ACTIVITY - Using the material that follows, output exactly the lines from the one containing "Given: Open the user profile toolbar icon" through the one containing "You are a computer-use agent. 443x230 pixels.", with both ends kept.

>>>>>

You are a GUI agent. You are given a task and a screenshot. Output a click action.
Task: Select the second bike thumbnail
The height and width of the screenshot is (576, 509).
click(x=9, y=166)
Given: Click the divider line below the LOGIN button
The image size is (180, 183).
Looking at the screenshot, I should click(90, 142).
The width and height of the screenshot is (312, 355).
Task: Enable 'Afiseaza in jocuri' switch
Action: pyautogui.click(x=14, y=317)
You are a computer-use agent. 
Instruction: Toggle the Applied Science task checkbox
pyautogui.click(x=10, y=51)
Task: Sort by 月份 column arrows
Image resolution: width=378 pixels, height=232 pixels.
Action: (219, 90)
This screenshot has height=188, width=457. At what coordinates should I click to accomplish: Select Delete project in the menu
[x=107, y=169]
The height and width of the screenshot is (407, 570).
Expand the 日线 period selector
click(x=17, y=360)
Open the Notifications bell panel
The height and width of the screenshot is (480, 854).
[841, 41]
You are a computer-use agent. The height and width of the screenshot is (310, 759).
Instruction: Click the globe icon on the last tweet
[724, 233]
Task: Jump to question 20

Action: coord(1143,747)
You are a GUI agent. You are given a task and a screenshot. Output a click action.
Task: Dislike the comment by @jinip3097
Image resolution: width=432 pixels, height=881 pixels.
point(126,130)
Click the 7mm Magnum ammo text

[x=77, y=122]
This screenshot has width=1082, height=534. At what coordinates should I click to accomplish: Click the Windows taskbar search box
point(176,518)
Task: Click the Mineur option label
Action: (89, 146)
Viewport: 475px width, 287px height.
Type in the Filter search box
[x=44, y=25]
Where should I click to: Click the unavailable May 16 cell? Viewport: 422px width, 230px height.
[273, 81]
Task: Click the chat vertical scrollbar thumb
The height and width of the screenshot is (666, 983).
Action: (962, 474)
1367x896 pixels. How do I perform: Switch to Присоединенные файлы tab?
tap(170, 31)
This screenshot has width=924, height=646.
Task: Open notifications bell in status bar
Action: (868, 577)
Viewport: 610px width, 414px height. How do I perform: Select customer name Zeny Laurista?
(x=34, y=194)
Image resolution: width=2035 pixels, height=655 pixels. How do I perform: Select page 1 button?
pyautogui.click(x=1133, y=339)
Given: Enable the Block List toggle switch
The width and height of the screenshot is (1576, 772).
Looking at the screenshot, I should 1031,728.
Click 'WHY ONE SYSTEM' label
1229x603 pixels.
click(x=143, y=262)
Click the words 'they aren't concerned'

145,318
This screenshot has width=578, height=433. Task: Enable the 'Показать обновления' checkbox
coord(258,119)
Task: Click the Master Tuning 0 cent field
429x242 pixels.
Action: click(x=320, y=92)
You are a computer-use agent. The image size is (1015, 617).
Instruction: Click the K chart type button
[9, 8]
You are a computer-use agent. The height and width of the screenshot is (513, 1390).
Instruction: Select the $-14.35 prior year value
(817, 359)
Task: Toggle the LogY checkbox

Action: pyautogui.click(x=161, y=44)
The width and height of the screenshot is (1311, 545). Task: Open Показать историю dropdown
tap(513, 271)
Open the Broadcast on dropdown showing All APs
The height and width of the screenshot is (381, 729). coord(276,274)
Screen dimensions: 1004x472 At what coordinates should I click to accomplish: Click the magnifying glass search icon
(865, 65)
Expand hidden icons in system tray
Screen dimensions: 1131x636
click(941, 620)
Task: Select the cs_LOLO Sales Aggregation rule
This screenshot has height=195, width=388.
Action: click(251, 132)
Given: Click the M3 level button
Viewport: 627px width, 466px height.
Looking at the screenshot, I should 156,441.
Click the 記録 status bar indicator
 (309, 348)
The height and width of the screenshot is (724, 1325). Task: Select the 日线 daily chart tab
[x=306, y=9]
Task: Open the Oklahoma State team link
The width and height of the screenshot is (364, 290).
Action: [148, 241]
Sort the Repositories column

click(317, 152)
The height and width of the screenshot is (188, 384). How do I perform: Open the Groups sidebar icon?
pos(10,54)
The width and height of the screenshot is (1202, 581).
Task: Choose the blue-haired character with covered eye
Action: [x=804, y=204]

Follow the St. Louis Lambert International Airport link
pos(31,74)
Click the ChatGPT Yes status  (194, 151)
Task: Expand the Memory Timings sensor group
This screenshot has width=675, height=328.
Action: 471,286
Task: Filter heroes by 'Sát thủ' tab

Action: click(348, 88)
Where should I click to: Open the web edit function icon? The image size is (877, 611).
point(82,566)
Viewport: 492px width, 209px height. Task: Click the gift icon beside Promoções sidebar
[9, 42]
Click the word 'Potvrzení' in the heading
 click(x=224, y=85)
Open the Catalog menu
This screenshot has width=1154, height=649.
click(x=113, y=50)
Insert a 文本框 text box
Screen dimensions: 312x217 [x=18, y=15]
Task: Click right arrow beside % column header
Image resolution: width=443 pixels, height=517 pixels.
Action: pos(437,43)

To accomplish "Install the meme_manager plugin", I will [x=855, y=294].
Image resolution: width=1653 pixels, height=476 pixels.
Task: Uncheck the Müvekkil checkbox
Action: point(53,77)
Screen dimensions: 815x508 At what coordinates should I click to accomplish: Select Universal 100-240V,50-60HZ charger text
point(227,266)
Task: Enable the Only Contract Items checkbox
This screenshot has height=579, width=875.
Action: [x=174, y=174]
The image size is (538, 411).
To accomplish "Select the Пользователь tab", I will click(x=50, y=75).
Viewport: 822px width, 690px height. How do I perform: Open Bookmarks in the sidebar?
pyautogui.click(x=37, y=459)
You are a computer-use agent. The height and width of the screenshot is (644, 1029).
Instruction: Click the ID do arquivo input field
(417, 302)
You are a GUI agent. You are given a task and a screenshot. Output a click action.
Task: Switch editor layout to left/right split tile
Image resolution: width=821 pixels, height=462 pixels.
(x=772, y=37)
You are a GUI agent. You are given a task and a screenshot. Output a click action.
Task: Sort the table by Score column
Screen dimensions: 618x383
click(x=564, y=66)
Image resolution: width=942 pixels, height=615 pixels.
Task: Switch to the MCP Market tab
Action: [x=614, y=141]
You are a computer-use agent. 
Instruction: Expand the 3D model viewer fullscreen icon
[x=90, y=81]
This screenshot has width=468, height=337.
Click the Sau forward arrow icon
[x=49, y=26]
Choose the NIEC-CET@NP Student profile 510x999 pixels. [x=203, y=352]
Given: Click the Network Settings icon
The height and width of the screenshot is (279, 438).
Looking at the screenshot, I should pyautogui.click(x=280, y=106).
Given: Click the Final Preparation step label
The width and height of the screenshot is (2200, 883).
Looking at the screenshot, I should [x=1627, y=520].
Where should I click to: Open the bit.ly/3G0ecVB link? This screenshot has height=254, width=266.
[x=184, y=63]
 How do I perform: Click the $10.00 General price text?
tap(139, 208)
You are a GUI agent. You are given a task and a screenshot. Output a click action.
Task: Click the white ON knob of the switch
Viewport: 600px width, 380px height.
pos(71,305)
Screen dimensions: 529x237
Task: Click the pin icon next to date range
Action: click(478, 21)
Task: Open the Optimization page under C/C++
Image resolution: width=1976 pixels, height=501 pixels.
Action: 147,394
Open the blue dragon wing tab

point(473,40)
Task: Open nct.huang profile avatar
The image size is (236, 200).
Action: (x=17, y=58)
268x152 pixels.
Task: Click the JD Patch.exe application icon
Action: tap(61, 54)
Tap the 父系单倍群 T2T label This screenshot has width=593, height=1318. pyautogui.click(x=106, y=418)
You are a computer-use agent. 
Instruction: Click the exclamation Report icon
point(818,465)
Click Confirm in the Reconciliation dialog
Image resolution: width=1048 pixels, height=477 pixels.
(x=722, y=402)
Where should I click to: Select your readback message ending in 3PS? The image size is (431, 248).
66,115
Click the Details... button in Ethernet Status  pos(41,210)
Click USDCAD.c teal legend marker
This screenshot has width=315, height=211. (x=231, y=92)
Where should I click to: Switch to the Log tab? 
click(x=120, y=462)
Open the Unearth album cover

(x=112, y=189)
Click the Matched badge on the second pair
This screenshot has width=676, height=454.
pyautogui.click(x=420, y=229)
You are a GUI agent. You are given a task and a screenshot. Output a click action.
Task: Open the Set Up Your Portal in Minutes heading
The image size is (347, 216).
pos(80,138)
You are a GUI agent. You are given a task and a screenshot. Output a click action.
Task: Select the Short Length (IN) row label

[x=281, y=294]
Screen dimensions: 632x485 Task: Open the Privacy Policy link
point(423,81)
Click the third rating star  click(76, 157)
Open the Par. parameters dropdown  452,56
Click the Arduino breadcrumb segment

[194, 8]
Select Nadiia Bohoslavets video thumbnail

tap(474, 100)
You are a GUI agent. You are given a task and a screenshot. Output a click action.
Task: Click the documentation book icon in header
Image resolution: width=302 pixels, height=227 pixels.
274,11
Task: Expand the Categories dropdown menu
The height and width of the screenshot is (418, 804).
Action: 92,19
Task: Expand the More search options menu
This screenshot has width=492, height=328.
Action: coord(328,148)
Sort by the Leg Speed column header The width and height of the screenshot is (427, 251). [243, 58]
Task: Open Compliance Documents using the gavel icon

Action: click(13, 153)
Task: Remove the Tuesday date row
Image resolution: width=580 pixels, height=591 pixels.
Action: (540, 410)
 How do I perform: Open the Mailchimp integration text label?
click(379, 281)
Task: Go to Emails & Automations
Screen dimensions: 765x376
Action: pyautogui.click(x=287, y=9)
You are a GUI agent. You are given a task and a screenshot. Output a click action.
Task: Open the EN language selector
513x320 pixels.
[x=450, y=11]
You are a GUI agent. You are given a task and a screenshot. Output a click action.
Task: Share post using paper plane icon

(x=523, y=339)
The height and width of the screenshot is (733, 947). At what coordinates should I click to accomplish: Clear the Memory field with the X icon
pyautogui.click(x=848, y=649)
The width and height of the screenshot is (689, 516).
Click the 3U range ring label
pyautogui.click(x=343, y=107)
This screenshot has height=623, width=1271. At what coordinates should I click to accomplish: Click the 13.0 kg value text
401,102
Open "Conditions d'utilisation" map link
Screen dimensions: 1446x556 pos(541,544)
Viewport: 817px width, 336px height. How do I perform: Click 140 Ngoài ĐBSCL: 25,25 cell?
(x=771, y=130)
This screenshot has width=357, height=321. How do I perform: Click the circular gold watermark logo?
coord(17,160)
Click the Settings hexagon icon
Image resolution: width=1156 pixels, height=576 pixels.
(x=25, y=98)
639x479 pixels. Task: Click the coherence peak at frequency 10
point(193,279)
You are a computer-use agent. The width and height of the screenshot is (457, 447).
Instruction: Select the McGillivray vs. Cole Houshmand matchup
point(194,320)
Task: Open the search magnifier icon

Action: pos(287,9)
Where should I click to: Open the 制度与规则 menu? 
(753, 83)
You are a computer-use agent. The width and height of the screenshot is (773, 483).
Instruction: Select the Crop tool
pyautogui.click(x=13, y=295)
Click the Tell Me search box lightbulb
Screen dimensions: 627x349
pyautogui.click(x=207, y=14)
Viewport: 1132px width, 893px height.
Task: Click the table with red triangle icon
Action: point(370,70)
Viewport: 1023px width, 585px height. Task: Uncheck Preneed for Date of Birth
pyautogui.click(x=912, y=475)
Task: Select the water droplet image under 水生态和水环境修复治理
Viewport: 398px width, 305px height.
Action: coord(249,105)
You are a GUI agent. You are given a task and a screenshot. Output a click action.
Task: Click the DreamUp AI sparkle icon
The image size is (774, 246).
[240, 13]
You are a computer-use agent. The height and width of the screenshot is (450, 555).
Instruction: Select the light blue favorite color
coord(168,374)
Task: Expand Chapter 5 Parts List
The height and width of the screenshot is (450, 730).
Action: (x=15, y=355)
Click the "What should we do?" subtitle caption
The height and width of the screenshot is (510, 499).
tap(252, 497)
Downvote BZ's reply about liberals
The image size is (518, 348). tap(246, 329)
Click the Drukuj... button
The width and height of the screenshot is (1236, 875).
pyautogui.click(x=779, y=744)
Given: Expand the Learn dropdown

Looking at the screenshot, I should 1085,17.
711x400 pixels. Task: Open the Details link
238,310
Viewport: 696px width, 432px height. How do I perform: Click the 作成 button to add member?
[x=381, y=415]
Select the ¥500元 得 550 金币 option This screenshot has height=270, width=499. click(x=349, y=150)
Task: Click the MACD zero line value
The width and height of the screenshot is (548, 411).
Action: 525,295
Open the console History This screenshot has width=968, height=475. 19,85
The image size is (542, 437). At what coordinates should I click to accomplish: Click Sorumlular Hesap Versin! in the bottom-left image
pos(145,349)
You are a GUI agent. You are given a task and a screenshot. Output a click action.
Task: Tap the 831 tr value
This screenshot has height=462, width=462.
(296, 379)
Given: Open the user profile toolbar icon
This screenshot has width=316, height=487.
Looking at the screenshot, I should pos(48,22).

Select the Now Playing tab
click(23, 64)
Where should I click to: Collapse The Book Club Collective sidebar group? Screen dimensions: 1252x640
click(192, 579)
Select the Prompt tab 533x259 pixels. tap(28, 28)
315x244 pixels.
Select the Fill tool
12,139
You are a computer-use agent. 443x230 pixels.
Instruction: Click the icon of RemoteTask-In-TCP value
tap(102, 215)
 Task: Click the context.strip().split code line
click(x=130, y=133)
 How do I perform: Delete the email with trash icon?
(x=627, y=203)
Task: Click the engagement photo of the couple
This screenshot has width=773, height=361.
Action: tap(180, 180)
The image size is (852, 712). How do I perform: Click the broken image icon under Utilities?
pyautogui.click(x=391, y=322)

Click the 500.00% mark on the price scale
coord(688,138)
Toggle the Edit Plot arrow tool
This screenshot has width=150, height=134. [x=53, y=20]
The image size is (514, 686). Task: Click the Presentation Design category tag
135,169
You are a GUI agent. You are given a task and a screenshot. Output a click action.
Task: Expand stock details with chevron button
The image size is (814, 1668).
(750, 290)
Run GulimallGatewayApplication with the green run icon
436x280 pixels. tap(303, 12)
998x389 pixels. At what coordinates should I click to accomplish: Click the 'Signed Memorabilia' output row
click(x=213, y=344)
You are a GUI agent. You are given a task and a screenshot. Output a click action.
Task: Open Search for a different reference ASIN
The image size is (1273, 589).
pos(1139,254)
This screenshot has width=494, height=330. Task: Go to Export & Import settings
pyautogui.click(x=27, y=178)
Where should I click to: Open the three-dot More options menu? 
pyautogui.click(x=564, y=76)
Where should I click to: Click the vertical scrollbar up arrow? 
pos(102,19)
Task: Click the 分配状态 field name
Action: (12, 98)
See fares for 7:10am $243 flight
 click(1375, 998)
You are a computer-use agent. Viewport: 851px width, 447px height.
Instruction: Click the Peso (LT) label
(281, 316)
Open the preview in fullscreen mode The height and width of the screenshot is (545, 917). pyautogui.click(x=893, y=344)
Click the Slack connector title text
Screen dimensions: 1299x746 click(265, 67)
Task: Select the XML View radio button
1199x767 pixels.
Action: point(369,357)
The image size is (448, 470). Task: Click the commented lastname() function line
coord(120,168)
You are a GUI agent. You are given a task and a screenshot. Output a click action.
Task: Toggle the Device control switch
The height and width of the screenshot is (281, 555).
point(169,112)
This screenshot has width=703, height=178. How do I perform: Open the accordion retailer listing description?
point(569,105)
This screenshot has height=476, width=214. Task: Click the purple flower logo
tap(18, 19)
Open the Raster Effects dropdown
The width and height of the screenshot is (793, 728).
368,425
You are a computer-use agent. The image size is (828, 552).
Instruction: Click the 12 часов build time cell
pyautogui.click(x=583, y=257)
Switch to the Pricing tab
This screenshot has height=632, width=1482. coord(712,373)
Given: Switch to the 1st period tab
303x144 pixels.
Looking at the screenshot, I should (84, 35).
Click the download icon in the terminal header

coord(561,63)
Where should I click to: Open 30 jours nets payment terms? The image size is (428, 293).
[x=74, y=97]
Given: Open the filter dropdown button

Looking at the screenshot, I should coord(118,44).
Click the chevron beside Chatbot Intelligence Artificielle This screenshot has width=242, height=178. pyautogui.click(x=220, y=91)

<<<<<

WRITTEN SOLUTION -
Given: Open the user profile toolbar icon
This screenshot has width=316, height=487.
Looking at the screenshot, I should pos(48,22).

Select the Now Playing tab
click(23, 64)
Where should I click to: Collapse The Book Club Collective sidebar group? Screen dimensions: 1252x640
click(192, 579)
Select the Prompt tab 533x259 pixels. tap(28, 28)
315x244 pixels.
Select the Fill tool
12,139
You are a computer-use agent. 443x230 pixels.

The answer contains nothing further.